Use `pytorch` to build a neural network consisting of an input layer (the data itself), a hidden linear layer, and a linear output layer. As activation function, you can use ReLU. Following what we discussed in class, it is simplest if you do not apply the activation function to the output layer.

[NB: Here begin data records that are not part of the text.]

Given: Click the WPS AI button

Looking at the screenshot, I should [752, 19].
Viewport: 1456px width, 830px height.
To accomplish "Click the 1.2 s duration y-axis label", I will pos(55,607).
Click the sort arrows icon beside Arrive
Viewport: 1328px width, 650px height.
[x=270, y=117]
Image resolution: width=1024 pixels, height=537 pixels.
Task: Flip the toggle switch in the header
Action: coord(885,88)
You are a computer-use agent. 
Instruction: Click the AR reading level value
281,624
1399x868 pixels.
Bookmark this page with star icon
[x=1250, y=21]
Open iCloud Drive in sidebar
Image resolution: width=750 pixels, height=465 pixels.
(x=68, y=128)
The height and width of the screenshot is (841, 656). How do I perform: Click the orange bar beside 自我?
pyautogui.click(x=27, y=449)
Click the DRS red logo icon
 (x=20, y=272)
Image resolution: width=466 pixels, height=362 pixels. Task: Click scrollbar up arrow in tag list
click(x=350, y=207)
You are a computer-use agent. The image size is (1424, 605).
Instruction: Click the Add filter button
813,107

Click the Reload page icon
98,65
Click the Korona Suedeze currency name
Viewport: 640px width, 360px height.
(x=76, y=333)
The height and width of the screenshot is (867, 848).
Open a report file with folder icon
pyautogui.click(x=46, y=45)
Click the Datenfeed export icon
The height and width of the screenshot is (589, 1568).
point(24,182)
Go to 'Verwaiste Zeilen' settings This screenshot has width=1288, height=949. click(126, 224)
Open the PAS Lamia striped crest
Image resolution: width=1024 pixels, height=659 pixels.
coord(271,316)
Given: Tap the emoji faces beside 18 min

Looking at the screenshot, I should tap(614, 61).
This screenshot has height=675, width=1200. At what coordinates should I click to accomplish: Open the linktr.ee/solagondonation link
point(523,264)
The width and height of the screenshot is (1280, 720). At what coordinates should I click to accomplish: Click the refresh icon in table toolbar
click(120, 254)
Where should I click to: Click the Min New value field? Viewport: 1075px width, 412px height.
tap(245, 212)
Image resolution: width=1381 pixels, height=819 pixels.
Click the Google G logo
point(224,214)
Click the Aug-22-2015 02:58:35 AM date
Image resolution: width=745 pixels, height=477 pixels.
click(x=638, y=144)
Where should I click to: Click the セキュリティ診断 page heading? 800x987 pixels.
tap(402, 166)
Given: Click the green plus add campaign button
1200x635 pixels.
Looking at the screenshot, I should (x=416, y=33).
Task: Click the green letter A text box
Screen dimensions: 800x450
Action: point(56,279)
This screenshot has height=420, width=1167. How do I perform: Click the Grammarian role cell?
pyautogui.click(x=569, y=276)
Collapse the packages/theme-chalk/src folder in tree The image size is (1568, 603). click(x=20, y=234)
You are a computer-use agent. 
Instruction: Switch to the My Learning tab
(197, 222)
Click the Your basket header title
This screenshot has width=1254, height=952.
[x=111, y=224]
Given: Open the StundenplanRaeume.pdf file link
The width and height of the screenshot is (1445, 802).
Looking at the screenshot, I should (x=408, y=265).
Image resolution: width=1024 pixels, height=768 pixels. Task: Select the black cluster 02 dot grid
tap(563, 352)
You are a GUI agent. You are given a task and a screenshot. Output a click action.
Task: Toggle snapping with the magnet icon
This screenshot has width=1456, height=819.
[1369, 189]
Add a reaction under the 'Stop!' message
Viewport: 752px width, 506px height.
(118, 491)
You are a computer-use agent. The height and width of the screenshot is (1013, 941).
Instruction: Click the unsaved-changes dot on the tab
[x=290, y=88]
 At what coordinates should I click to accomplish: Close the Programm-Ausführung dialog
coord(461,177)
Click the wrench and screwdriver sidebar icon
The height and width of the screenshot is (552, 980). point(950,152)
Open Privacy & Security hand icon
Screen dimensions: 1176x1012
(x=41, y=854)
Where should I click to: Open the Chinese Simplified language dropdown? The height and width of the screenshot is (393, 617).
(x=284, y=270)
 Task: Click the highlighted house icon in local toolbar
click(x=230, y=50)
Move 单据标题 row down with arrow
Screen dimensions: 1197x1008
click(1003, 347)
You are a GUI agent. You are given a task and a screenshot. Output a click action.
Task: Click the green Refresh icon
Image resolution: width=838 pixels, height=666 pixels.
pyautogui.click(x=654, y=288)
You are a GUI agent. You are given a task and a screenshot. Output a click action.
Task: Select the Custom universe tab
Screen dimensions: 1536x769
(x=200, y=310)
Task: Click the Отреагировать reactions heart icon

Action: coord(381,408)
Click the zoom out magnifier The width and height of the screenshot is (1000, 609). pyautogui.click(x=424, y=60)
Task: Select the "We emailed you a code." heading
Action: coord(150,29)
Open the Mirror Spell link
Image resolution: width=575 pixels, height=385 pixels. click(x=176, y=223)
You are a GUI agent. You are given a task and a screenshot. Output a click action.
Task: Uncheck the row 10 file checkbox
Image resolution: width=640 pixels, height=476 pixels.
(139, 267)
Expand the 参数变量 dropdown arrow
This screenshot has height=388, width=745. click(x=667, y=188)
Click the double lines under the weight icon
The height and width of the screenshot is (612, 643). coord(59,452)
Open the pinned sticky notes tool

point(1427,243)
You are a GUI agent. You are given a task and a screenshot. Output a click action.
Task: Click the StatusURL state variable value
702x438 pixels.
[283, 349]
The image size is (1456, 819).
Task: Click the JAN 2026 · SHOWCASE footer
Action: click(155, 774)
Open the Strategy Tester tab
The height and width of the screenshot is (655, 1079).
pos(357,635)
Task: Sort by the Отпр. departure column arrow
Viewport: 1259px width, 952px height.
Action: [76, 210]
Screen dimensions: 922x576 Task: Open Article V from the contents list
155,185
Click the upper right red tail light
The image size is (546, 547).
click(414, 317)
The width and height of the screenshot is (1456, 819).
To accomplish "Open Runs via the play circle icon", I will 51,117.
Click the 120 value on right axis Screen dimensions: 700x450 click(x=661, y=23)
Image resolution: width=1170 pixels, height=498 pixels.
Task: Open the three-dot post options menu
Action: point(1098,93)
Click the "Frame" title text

Below you can find a code snippet that defines your NN. The initialization step defines the pieces needed for your network and the `forward` function describes how to combine them in the forward pass through the NN.

In [52]:
device = 'cpu'

Using cpu device


In [None]:
import torch.nn as nn

class model_1hl(nn.Module):
    def __init__(self, nh1):
        '''
        Class initialization.
        Args:
        nh1 (:obj:`integer`): number of neurons in hidden layer
        '''
        
        super().__init__() # Call base class' init function
        self.fc_h = # Linear hidden layer (use nn.Linear) #input are the 5 colors
        self.fc_o = # Linear output layer

    def forward(self, x):
        h = # Apply ReLU to output from fc_h (use nn.functional.ReLU)
        z = # Pass h though output layer
        pass

## Problem 3: Data preparation

In this problem, we will prepare our data for NN training.

(i) Split the data from problem 1 into three subsamples: training set, validation set, and test set. As a first approach you can use $70\%$ of the data for training, and $15\%$ each for validation and testing.

(ii) NN training is often more efficient when using normalized data, as this improves the performance of gradient descent algorithms. Using the data from (i), normalize it to zero mean and variance 1. 

(iii) Discuss if the normalization should be applied to the entire dataset or only to the training set? How to normalize the validation and test sets?

**Hint:** To interface with `pytorch`, you can either use the functionality in `torch.utils.data` provided by `TensorDataset` and `tensor`, or you can also define your own dataset class. Once you have created your dataset, you can create a data loader using `DataLoader`. 

## Problem 4: NN training

In this problem, we will write a routine to train our NN with `pytorch`. Note the following:

- As loss function, you can use the mean squared error.
- You can use the stochastic gradient descent optimizer.
- Log the training, validation loss for each epoch as numpy arrays.
- Use the validation loss to pick the optimal model for a given architecture and choice of hyperparameters, i.e. pick the model with the lowest validation loss.

(i) Once you have set up the training routine, train your model for 100 epochs and save the best-performing model.

(ii) Look at the loss curves as a function of training epoch and discuss your results. Have you trained the model long enough?

(iii) Experiment with changing hyperparameters, especially the learning rate.

## Problem 5: Evaluate the performance of your model 

Use the test set to evaluate the performance of your NN.